I think this is a very good insight. We get better at what we do, as long as we focus on getting better. I think too many folks do get comfortable with being unhappy: they can too easily imagine things getting worse. And in many cases, changes or efforts to improve do make things less certain in the early stages. It's a challenge to figure out how you want to keep score and then to calibrate it against both your progress to date and distance to your goals. No one stays on a diet thinking "I still have thirty pounds to lose," it's not as motivating as "I've lost twelve pounds." I think entrepreneurs in particular can become discourage because "they aren't a success" when they should take heart because they are trying new things and at least making new mistakes. Some quotes to complement your very insightful post:

"They can because they think they can."

"It's the most unhappy people who most fear change."
Mignon McLaughlin

"The only time you mustn't fail is the last time you try."
Charles Kettering

"It is not because things are difficult that we do not dare;
It is because we do not dare that they are difficult."

"Results! Why, man, I have gotten a lot of results. I know several thousand things that won't work."
Thomas A. Edison

"Learning too soon our limitations, we never learn our full powers."
Mignon McLaughlin

I don't know. I agree with some of your post but there are parts that I don't.

I don't think all unhappy people are happy being unhappy. I think it's more of a matter of trying to find your way out of a rut/situation. Haven't you ever been driving and gotten lost? Imagine you don't have a map, and you don't know where to buy one. How are you going to find your way home? What if you can't find to anyone willing to give you directions. That's right. You've got to do it yourself. But misery loves company and people don't always take kindly to others, "looking for greener pastures" or "trying to get above themselves". (I despise that last term.)

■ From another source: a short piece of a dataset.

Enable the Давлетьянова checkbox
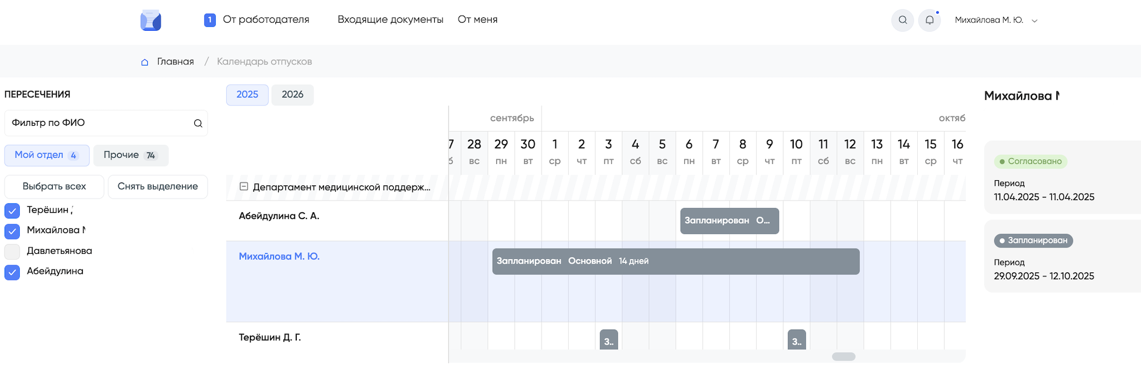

I'm referring to your first paragraph where you discuss strength. Everything you said is true but you left out two parts, rest and refuel. When you first begin weight training they tell you not to work the same body part two days in a row. This is because your muscles need 24-48 (I can't remember) hours to recover. Heavy exercise causes little tears in your muscles. That's what you're feeling when your sore the next day. It takes a day or two for those little tears to heal. Once they do you are stronger than you were before. But while those tears are healing bending over to lift the laundry basket and little everyday things like that may be a little painful. If you continue to work out before you've healed you risk seriously injuring yourself. If you continue working out while injured you can do permanent damage.

The case with people is similar. Emotionally and mentally we are tougher than our bodies, so it would take a great deal to cause permanent irreversible damage but it is possible. Also as you implied it is possible to spend to much time at rest, which will cause one to get weaker. If one spends their whole life eating and sleeping they are going to get sick and most likely die way before their time. I'm sure you've people who have gotten old before there time. The youthful zest for life is gone and vice versa. I've met some older people who have more pep than people half their age. It's all about balance.

When people don't get time to get there emotional or mental rest it does to the psyche what excessive exercise does to the body. People who are emotionally exhausted may say things like, I'm burnt out" or "I feel all used up". and yes, "I don't know where to start".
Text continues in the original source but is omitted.